I use CIFAR10 dataset to learn how to code using Keras and PyTorch.
The environment is Python 3.6.7, Torch 1.0.0, Keras 2.2.4, Tensorflow 1.14.0.
I use the same batch size, number of epochs, learning rate and optimizer.
I use DenseNet121 as the model.
After training, Keras get 69% accuracy in test data.
PyTorch just get 54% in test data.
I know the results are different, but why is the result so bad in PyTorch?
Here is the Keras code:
import os, keras
from keras.datasets import cifar10
from keras.applications.densenet import DenseNet121
batch_size = 32
num_classes = 10
epochs = 20
# The data, split between train and test sets:
(x_train, y_train), (x_test, y_test) = cifar10.load_data()
print('x_train shape:', x_train.shape)
print(x_train.shape[0], 'train samples')
print(x_test.shape[0], 'test samples')
# Convert class vectors to binary class matrices.
y_train = keras.utils.to_categorical(y_train, num_classes)
y_test = keras.utils.to_categorical(y_test, num_classes)
# model
model = DenseNet121(include_top=True, weights=None, input_shape=(32,32,3), classes=10)
# initiate RMSprop optimizer
opt = keras.optimizers.SGD(lr=0.001, momentum=0.9)
model.compile(loss='categorical_crossentropy', optimizer=opt, metrics=['accuracy'])
x_train = x_train.astype('float32')
x_test = x_test.astype('float32')
x_train /= 255
x_test /= 255
model.fit(x_train, y_train,
batch_size=batch_size,
epochs=epochs,
validation_data=(x_test, y_test),
shuffle=True)
# Score trained model.
scores = model.evaluate(x_test, y_test, verbose=1)

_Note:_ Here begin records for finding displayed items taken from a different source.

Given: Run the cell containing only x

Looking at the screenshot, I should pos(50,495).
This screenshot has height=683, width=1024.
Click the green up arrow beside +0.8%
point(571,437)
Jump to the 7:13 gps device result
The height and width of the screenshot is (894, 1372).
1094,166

print('Test loss:', scores[0])
print('Test accuracy:', scores[1])
Here is the Pytorch code:
import torch
import torchvision
import torchvision.transforms as transforms
from torch import flatten
import torch.optim as optim
from torchvision import transforms, models
from torch.nn import Linear, Softmax, Module, Sequential, CrossEntropyLoss
import numpy as np
from tqdm import tqdm
classes = ('plane', 'car', 'bird', 'cat', 'deer', 'dog', 'frog', 'horse', 'ship', 'truck')
transform = transforms.Compose([transforms.ToTensor()])
trainset = torchvision.datasets.CIFAR10(root='./DataSet', train=True, download=True, transform=transform)
trainloader = torch.utils.data.DataLoader(trainset, batch_size=32, shuffle=True, num_workers=0)
testset = torchvision.datasets.CIFAR10(root='./DataSet', train=False, download=True, transform=transform)
testloader = torch.utils.data.DataLoader(testset, batch_size=4, shuffle=False, num_workers=0)
import torch.nn as nn
import torch.nn.functional as F
class Net(Module):
def __init__(self):
super(Net, self).__init__()
self.funFeatExtra = Sequential(*[i for i in list(models.densenet121().children())[:-1]])
self.funFlatten = flatten
self.funOutputLayer = Linear(1024, 10)
self.funSoftmax = Softmax(dim=1)
def forward(self, x):
x = self.funFeatExtra(x)
x = self.funFlatten(x, 1)
x = self.funOutputLayer(x)
x = self.funSoftmax(x)
return x
net = Net()
criterion = nn.CrossEntropyLoss()
optimizer = optim.SGD(net.parameters(), lr=0.001, momentum=0.9)
for epoch in range(20): # loop over the dataset multiple times
running_loss = 0.0
for i, data in tqdm(enumerate(trainloader, 0)):
# get the inputs; data is a list of [inputs, labels]
inputs, labels = data
# zero the parameter gradients
optimizer.zero_grad()
# forward + backward + optimize
outputs = net.cuda()(inputs.cuda())
loss = criterion(outputs, labels.cuda())
loss.backward()
optimizer.step()
# print statistics
running_loss += loss.item()
# if i % 2000 == 1999: # print every 2000 mini-batches
# print('[%d, %5d] loss: %.3f' % (epoch + 1, i + 1, running_loss / 2000))
# running_loss = 0.0
print('Finished Training')
########################################################################
# The results seem pretty good.
#
# Let us look at how the network performs on the whole dataset.
correct = 0
total = 0
with torch.no_grad():
for data in tqdm(testloader):
images, labels = data
outputs = net.cpu()(images.cpu())
_, predicted = torch.max(outputs.data, 1)
total += labels.size(0)
correct += (predicted == labels).sum().item()
print('Accuracy of the network on the 10000 test images: %d %%' % (100 * correct / total))
You are not supposed to softmax the model output before you pass it to CrossEntropyLoss. Per the documentation:
This criterion combines nn.LogSoftmax() and nn.NLLLoss() in one single class.
...
The input is expected to contain raw, unnormalized scores for each class.
You can softmax them separately (outside of forward()) when calculating accuracy.